According to Confindustria, the Middle East war has already cut Italian growth by 0.2 points. If the conflict lasts until the end of 2026, the country could face a recession of -0.7%.

Confindustria warns of Italian recession if the Middle East war continues

Sectors Energy Issues, Oil, Transport & Storage
Themes Policy & Geopolitics, Energy Security
Countries Italy

The Middle East war has already cut Italian economic growth by 0.2 points, according to the research center of Confindustria, Italy's main employers' federation.
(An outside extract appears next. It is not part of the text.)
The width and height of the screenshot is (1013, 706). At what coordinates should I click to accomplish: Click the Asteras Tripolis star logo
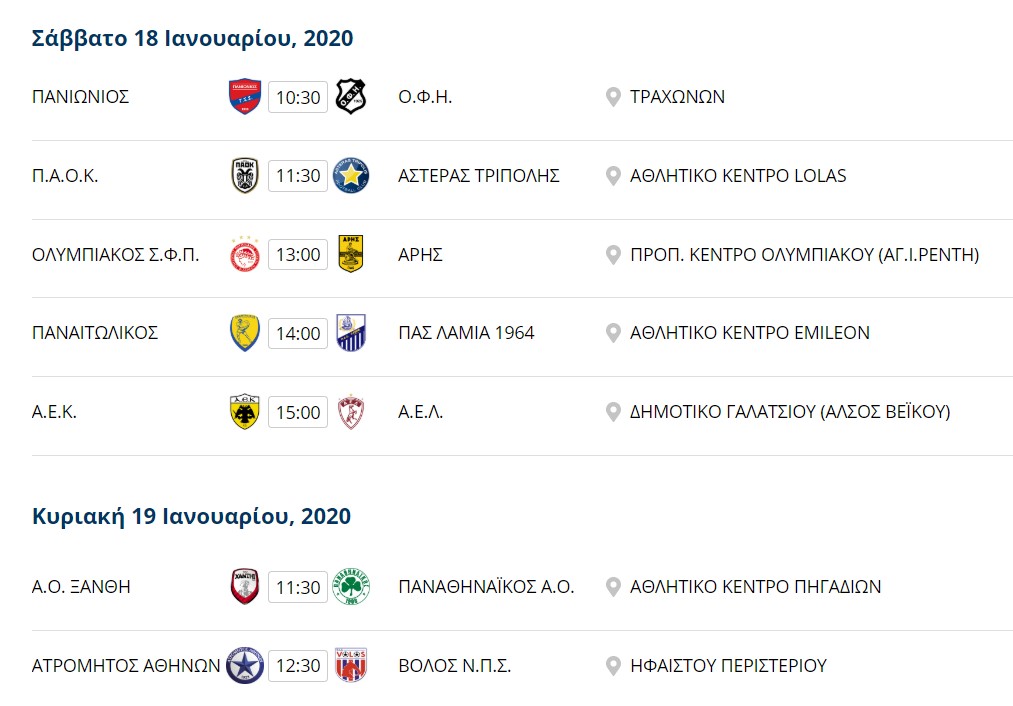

If the conflict persists until the end of 2026, Italy could enter recession, with gross domestic product (GDP) contracting by an estimated -0.7%. Trump extends Iran ultimatum as oil rebounds to 100 dollars per barrel, a sign of persistent market nervousness over regional tensions. The closure of the Strait of Hormuz is driving up energy costs and spreading risks across the broader economy, in a context where oil prices fall sharply after a US-Iran 15-point peace plan.

Three scenarios depending on the duration of the conflict

Confindustria has modeled three trajectories for the Italian economy. If hostilities stop at the end of March, GDP would grow by 0.5% in 2026, down from the 0.7% forecast before the escalation. If the war continues into the second quarter, the economy would stagnate. A prolongation until the end of 2026 would result in a recession of -0.7%.

The first months of the year contrasted sharply with this deteriorating outlook. During the first two months of 2026, Italian economic indicators were positive, supported by household consumption and investment, following a solid end to 2025. It was the outbreak of the Middle East conflict that reversed this dynamic, according to the employers' federation.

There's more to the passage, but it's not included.